**Excerpt provided:**
------------
AI NLP model to correct the usage of one of the most common errors in German sentences: "das" vs "dass".
The model architecture consists of a BERT model, pretrained exclusively on German language (HugginfaceModel), and a simple classifier layer on top.
Docker image generated using cog and deployed to fly.io for inference (CPU, 2GB RAM).
Achieving 99.9% accuracy on the validation set.
Trained for 10min on an RTX 2070 Super on 20k sentences from the alexanderbluhm/wiki_sentences_de_2k dataset.
The dataset consists of sentences containing "das" or "dass" from the first 2,000 de wikipedia documents, split with spaCy.
Hyperparameters:
- Steps: 1,500 (24,000 sentences, 2 epochs, 32 batch size)
- Loss Function: Mean Squared Error
- Optimizer: AdamW (default settings)
------------
Dataset items

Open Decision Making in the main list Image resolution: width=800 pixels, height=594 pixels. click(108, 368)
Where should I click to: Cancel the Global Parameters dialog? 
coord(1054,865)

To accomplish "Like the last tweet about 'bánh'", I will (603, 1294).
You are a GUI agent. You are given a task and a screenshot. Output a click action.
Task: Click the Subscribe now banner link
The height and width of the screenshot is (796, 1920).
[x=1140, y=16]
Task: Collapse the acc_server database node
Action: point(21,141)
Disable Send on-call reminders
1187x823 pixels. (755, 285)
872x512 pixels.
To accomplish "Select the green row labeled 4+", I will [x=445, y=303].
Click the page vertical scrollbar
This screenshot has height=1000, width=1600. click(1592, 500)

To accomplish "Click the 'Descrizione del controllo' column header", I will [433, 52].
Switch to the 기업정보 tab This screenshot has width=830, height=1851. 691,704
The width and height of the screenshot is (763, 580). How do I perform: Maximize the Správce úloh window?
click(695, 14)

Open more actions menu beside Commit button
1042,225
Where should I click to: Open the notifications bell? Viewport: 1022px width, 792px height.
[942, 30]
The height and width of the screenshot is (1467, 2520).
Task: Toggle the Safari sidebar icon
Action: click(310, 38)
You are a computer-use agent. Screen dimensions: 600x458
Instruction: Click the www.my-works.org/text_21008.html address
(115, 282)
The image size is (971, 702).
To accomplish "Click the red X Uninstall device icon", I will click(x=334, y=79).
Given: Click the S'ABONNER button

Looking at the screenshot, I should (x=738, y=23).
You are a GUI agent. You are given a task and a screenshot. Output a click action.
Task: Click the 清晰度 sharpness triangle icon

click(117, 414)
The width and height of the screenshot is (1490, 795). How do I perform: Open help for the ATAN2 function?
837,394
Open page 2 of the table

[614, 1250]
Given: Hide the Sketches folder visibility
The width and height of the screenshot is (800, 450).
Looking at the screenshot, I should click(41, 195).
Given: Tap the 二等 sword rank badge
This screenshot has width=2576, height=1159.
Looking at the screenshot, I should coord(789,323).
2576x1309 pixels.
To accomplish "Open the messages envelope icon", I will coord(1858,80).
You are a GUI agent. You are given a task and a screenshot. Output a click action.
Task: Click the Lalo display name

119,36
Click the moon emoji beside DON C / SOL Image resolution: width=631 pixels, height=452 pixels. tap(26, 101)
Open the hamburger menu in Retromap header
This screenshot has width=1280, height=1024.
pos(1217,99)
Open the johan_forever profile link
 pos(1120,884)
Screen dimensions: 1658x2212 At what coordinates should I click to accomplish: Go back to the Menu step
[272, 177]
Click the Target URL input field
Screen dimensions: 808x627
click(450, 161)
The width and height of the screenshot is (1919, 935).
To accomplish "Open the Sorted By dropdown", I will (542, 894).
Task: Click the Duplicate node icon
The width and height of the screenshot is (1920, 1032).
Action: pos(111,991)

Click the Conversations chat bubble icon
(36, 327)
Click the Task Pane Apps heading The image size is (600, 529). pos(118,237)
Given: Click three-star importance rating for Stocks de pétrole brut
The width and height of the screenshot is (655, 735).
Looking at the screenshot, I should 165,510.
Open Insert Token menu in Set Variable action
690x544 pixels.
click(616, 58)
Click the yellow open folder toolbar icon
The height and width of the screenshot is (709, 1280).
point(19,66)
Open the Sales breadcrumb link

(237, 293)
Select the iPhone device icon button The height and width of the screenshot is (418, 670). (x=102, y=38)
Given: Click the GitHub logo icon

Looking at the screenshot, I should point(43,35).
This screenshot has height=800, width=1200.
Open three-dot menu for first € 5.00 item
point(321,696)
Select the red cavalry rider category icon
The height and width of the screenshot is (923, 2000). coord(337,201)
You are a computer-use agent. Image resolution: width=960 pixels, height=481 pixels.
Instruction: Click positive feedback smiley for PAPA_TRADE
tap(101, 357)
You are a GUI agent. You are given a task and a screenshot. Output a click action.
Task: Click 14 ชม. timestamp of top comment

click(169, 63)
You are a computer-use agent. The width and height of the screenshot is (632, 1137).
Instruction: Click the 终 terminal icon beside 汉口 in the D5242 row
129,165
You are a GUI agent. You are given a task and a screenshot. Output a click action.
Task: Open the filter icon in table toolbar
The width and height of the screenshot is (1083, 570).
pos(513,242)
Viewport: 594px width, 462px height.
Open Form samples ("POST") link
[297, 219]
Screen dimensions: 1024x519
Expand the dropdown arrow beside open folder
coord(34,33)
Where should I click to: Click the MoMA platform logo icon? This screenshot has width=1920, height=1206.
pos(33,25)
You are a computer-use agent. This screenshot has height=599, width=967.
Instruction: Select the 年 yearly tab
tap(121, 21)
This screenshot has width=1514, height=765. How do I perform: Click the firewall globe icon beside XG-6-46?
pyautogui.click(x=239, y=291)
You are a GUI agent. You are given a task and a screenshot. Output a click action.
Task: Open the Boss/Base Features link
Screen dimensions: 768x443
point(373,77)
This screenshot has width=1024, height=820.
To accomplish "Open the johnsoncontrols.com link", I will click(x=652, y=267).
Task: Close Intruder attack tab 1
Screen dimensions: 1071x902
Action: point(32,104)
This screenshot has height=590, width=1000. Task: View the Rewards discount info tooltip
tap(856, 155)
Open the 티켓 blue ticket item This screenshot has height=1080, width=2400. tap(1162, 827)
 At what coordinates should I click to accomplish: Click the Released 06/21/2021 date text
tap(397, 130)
------------
**Objectives:**
**A.** Reproduce the passage of the das/dass model description from "Achieving 99.9% accuracy" up to and including "the alexanderbluhm/wiki_sentences_de_2k dataset.".
**B.** Go on with the das/dass model description, picking up after its final line.

**Expected answers:**
**A.**
Achieving 99.9% accuracy on the validation set.
Trained for 10min on an RTX 2070 Super on 20k sentences from the alexanderbluhm/wiki_sentences_de_2k dataset.

**B.**
- Learning Rate: 3e-5 with linear learning rate schedule
- Warmup Steps: 100
Adapted from: https://til.simonwillison.net/fly/fly-docker-registry
- Create an empty fly.io application using flyctl launch
- Build image using cog and tag it like registry.fly.io/your-app-name:unique-image-tag:cog build -t registry.fly.io/your-app-name:unique-tag-for-your-image
- Run: flyctl auth docker
- Push to the registry: docker push registry.fly.io/your-app-name:unique-image-tag
- Deploy: flyctl deploy --image registry.fly.io/your-app-name:unique-image-tag
- Adjust RAM amount in case of a memory error (2GB required for this model)